> _DATASET EXCERPTS_
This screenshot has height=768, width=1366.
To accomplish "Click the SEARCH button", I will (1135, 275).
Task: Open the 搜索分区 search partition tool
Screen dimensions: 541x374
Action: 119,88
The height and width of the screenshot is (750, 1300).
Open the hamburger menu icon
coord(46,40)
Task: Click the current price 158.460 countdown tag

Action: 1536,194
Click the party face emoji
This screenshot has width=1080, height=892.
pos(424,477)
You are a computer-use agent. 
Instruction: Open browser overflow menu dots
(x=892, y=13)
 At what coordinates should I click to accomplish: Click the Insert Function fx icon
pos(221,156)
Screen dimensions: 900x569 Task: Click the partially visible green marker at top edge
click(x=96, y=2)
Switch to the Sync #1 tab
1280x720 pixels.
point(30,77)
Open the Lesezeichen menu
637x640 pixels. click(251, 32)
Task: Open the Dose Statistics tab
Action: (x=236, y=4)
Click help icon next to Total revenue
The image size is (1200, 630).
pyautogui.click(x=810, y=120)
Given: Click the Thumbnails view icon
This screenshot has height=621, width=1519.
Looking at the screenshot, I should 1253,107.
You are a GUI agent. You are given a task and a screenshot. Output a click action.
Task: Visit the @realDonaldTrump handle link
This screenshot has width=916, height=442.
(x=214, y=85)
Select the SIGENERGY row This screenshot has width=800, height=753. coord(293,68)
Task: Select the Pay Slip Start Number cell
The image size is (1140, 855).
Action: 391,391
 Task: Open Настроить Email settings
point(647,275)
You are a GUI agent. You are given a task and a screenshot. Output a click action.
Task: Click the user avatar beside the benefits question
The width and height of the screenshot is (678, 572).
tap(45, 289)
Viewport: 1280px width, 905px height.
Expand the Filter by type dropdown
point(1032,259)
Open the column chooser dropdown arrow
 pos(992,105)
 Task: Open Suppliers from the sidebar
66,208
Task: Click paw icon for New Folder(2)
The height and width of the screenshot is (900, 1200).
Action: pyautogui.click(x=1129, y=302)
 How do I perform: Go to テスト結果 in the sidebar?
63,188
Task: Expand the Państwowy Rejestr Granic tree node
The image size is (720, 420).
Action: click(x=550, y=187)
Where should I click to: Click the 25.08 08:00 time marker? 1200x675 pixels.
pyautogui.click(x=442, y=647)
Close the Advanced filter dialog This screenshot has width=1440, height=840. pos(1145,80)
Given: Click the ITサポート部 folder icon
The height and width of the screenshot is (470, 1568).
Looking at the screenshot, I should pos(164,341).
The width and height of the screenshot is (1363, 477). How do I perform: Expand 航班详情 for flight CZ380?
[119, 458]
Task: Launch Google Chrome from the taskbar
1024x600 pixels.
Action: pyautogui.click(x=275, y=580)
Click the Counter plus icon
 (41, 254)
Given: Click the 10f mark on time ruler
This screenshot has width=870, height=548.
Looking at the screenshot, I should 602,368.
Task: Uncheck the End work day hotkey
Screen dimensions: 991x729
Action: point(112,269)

> _WORK REQUIRED_
Without changing a word, write out each entry again.

> _RESULT BELOW_
This screenshot has height=768, width=1366.
To accomplish "Click the SEARCH button", I will (1135, 275).
Task: Open the 搜索分区 search partition tool
Screen dimensions: 541x374
Action: 119,88
The height and width of the screenshot is (750, 1300).
Open the hamburger menu icon
coord(46,40)
Task: Click the current price 158.460 countdown tag

Action: 1536,194
Click the party face emoji
This screenshot has width=1080, height=892.
pos(424,477)
You are a computer-use agent. 
Instruction: Open browser overflow menu dots
(x=892, y=13)
 At what coordinates should I click to accomplish: Click the Insert Function fx icon
pos(221,156)
Screen dimensions: 900x569 Task: Click the partially visible green marker at top edge
click(x=96, y=2)
Switch to the Sync #1 tab
1280x720 pixels.
point(30,77)
Open the Lesezeichen menu
637x640 pixels. click(251, 32)
Task: Open the Dose Statistics tab
Action: (x=236, y=4)
Click help icon next to Total revenue
The image size is (1200, 630).
pyautogui.click(x=810, y=120)
Given: Click the Thumbnails view icon
This screenshot has height=621, width=1519.
Looking at the screenshot, I should 1253,107.
You are a GUI agent. You are given a task and a screenshot. Output a click action.
Task: Visit the @realDonaldTrump handle link
This screenshot has width=916, height=442.
(x=214, y=85)
Select the SIGENERGY row This screenshot has width=800, height=753. coord(293,68)
Task: Select the Pay Slip Start Number cell
The image size is (1140, 855).
Action: 391,391
 Task: Open Настроить Email settings
point(647,275)
You are a GUI agent. You are given a task and a screenshot. Output a click action.
Task: Click the user avatar beside the benefits question
The width and height of the screenshot is (678, 572).
tap(45, 289)
Viewport: 1280px width, 905px height.
Expand the Filter by type dropdown
point(1032,259)
Open the column chooser dropdown arrow
 pos(992,105)
 Task: Open Suppliers from the sidebar
66,208
Task: Click paw icon for New Folder(2)
The height and width of the screenshot is (900, 1200).
Action: pyautogui.click(x=1129, y=302)
 How do I perform: Go to テスト結果 in the sidebar?
63,188
Task: Expand the Państwowy Rejestr Granic tree node
The image size is (720, 420).
Action: click(x=550, y=187)
Where should I click to: Click the 25.08 08:00 time marker? 1200x675 pixels.
pyautogui.click(x=442, y=647)
Close the Advanced filter dialog This screenshot has width=1440, height=840. pos(1145,80)
Given: Click the ITサポート部 folder icon
The height and width of the screenshot is (470, 1568).
Looking at the screenshot, I should pos(164,341).
The width and height of the screenshot is (1363, 477). How do I perform: Expand 航班详情 for flight CZ380?
[119, 458]
Task: Launch Google Chrome from the taskbar
1024x600 pixels.
Action: pyautogui.click(x=275, y=580)
Click the Counter plus icon
 (41, 254)
Given: Click the 10f mark on time ruler
This screenshot has width=870, height=548.
Looking at the screenshot, I should 602,368.
Task: Uncheck the End work day hotkey
Screen dimensions: 991x729
Action: point(112,269)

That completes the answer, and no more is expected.